Emr-i Bi'l-Ma'rufun Hükmü:

Görüldüğü şekilde Kur'ân ve hadiste müstesnâ bir yer ve fevkalâde bir ehemmiyet verilmiş olan emr-i bi'lma'rûf ve nehy-i ani'lmünker (irşad) işinin mutlak olarak farziyetinde bütün İslâm fırkaları ittifak eder. Bu noktada en farklı görüşü temsil eden bir kısım Râfizîler bile bunun vücubunu inkârdan ziyâde "devlet reisinin tâyin edeceği şahıslar yapar" diyerek belli bir daraltmaya tâbi tutmuşlardır. Ehl-i Sünnet'e göre, fürû'dan olan bu mesele Mu'tezile'ye göre usûlden (yâni ana meselelerden) sayılmıştı. Emr-i bi'l-marufun vâcib[1] olup olmayışı, emredilen şeyle, yasaklanan şeye bağlıdır. Vâcibin emri vâcib, mendûbun emri de mendub sayılır. Keza haramdan nehiy vâcib, mekruhtan nehiy mendûbtur.

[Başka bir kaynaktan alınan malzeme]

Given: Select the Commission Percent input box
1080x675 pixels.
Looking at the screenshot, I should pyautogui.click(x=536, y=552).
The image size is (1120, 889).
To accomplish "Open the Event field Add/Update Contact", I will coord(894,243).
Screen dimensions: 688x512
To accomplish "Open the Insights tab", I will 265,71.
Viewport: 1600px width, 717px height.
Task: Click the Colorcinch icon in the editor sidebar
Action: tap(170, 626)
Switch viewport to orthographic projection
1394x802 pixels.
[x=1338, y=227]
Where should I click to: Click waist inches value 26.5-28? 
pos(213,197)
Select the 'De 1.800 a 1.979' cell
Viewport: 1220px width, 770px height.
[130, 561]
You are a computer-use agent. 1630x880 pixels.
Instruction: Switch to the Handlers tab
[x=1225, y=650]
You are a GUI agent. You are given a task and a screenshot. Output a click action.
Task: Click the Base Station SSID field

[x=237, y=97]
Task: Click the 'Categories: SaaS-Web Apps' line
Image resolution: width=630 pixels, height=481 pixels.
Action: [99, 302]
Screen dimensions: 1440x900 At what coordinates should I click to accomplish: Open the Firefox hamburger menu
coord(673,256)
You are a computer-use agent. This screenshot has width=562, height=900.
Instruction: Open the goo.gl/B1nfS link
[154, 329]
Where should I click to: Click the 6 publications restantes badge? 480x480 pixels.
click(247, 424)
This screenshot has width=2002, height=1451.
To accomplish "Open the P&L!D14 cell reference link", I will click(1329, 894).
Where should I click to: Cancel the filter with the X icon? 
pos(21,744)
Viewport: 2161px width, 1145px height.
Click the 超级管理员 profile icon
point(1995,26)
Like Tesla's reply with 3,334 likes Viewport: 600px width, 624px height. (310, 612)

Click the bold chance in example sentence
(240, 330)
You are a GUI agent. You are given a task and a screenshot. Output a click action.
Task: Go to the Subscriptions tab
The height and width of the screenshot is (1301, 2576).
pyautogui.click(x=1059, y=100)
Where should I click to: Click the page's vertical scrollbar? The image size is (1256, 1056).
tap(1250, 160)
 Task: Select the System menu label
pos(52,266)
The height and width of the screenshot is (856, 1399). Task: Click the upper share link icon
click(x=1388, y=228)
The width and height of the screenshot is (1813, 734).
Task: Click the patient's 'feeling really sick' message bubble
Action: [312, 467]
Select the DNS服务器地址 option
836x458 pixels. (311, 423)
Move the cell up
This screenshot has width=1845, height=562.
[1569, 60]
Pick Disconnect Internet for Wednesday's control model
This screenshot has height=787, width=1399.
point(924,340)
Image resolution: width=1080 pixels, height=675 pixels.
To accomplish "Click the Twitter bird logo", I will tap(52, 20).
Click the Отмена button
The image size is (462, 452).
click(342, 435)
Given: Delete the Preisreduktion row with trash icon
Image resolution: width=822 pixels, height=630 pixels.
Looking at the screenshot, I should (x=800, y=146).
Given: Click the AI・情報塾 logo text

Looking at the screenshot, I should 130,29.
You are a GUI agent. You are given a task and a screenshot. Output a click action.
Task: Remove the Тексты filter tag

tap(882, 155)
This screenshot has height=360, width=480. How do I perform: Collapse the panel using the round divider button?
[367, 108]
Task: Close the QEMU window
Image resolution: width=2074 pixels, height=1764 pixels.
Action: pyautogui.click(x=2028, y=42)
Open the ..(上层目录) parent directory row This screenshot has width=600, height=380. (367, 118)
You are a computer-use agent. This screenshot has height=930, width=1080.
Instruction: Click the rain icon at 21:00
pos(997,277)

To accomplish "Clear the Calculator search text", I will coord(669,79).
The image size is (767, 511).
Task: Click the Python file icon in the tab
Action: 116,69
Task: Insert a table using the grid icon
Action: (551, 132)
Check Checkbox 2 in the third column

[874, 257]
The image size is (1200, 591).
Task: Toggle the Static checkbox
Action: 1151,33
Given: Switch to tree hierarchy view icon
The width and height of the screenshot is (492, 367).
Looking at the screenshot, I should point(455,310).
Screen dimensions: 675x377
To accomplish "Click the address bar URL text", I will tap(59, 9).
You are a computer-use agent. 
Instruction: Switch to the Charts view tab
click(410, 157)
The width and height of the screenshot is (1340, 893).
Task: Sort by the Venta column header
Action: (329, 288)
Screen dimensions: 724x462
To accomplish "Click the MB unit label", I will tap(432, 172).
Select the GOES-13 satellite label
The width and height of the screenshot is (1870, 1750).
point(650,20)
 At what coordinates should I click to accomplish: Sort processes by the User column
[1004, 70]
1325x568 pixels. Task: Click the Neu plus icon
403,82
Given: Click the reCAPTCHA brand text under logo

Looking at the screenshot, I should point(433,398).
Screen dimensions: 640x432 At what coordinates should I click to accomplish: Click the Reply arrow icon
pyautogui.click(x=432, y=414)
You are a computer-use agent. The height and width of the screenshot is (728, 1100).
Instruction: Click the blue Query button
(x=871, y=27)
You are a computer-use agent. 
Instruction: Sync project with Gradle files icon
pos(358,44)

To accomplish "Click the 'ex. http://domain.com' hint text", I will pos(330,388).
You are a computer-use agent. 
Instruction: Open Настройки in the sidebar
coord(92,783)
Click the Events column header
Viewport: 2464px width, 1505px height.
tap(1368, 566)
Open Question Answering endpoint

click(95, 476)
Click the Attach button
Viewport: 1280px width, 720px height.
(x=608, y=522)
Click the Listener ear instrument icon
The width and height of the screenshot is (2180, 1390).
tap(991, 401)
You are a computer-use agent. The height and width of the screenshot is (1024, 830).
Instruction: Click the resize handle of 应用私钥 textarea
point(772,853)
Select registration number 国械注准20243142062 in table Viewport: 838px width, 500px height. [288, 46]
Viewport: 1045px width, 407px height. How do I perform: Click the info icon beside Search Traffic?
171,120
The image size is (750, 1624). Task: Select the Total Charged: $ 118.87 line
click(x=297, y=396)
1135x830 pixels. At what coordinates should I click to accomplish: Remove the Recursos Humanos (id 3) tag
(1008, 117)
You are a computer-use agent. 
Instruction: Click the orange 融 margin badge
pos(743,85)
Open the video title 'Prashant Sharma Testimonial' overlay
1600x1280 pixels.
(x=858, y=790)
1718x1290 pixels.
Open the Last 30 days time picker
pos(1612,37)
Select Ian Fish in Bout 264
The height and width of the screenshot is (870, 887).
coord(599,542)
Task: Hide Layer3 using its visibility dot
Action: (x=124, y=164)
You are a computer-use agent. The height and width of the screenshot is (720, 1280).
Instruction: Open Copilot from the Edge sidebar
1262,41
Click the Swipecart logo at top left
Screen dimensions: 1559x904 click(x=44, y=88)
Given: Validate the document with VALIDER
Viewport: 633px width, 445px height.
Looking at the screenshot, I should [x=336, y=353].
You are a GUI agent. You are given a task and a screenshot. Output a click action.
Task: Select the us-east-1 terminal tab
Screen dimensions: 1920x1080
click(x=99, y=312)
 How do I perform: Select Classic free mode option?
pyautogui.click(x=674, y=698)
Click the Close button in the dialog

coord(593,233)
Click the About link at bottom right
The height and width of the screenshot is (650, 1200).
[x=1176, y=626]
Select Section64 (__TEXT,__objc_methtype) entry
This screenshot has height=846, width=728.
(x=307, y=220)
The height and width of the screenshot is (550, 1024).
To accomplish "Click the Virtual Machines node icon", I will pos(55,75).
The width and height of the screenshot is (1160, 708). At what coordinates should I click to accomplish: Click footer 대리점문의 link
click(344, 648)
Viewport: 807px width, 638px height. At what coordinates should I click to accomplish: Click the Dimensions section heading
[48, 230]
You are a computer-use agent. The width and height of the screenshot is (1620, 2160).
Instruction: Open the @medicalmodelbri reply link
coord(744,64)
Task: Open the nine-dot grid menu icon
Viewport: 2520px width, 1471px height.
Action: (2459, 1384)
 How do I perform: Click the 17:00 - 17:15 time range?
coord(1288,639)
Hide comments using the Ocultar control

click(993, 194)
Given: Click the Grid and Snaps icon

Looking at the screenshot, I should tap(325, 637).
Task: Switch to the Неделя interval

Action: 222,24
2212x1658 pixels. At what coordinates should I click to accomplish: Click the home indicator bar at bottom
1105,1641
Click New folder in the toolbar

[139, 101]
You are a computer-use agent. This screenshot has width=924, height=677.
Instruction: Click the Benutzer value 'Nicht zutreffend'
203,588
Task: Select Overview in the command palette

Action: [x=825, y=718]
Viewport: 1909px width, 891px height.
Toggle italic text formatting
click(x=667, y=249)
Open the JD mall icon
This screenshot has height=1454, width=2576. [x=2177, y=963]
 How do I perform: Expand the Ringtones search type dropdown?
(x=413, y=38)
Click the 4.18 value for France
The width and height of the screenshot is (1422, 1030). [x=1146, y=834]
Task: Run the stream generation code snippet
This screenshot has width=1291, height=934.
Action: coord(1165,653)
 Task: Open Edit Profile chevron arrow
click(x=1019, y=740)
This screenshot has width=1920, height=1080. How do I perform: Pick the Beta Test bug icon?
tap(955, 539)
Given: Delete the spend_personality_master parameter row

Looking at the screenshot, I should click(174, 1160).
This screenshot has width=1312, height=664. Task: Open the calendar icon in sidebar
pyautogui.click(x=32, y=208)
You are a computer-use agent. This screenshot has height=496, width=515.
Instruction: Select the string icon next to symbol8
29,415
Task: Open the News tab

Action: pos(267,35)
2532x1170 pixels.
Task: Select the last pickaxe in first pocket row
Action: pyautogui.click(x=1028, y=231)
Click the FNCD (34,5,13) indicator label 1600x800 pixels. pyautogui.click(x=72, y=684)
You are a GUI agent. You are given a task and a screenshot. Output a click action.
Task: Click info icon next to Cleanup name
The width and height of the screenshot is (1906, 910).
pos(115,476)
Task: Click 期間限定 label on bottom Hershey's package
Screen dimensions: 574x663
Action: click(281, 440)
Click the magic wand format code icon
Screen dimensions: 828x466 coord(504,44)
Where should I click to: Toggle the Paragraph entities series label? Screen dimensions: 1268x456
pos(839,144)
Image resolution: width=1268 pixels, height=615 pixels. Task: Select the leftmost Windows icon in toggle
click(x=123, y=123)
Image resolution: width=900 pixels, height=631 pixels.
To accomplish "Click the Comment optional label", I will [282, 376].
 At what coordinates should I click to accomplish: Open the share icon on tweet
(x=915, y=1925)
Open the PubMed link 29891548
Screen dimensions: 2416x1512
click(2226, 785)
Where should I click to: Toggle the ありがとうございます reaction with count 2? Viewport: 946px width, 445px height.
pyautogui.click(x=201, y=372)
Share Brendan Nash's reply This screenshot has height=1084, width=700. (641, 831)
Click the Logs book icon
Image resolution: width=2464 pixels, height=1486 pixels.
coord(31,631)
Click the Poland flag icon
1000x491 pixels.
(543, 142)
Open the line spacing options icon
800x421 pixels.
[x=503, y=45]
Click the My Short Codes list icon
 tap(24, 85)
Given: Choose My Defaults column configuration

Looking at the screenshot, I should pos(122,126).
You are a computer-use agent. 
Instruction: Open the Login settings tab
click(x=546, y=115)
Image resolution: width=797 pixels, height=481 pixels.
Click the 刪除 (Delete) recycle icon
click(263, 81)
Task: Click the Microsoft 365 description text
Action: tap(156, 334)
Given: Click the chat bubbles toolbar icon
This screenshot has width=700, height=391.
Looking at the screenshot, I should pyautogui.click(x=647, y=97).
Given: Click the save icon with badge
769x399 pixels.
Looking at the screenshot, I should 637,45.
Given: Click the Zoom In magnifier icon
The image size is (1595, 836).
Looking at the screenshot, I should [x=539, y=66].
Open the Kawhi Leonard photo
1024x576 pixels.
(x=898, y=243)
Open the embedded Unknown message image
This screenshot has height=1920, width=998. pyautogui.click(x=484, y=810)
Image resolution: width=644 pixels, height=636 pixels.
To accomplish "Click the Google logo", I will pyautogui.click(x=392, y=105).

Yukarıdaki şekilde kısaca özetlenebilecek bu meseleyi, ehemmiyetine ve sadedinde olduğumuz anarşi meselesiyle yakından olan alâkasına binâen, Taftazânî'den kısmen özetleyerek ve ana fikirleri başlıkla belirgin hale getirerek aşağıda kaydetmeyi uygun bulduk:



Bu mevzuda Taftazânî, şu açıklamayı sunar: "...Ma'rûf'tan burada murad vâcibtir. Münker'den murad da haramdır. Bu sebeble, âlimler, ma'rufun emredilip münkerin yasaklanmasını kesin bir dille vâcib bir vazîfe telakkî ettiler. Ancak mendub olan bir işin emri, vâcib değildir, sadece mendubtur. Emr-i bi'lma'rûf ve nehy-i ani'l-münker'in Râfızîler'in iddia ettikleri gibi, geleceği beklenen İmam'ın zuhûruna bağlı olmayan bir vâcib olduğuna dâir delil ise, Kur'ân, sünnet ve icmâ ile sâbittir.



"Kur'ân'dan delilimiz Cenâb-ı Hakk'ın şu sözüdür: "Sizden öyle bir cemaat bulunmalıdır ki, (onlar herkesi) hayra çağırsınlar, iyiliği emretsinler, kötülükten vazgeçirmeye çalışsınlar. İşte onlar muradına erenlerin tâ kendileridir." (Âl-i İmrân: 3/104.) Bir diğer âyet meâlen şudur: "İyiliği emret, kötülükten vaz geçir" Sünnetten olan delil, Hz. Peygamber (aleyhissalâtu vesselâm)'in şu sözüdür: "İyiliği emret, kötülüğü nehyet, bu yolda gelecek meşakkatlere de sabret." Keza Hz. Peygamber (aleyhissalâtu vesselâm)'in şu sözüdür: "Sizden kim bir münker görürse, eliyle düzeltsin, buna gücü yetmezse diliyle düzeltsin, buna da gücü yetmezse kalbiyle buğzetsin, bu ise imanın en zayıf derecesidir."



"İcmâya gelince, Müslümanların ilk asırda ve bilâhare bunu birbirlerine tavsiye etmeleri, gücü yettiği halde terkedenleri de ayıplamalarıdır."[1]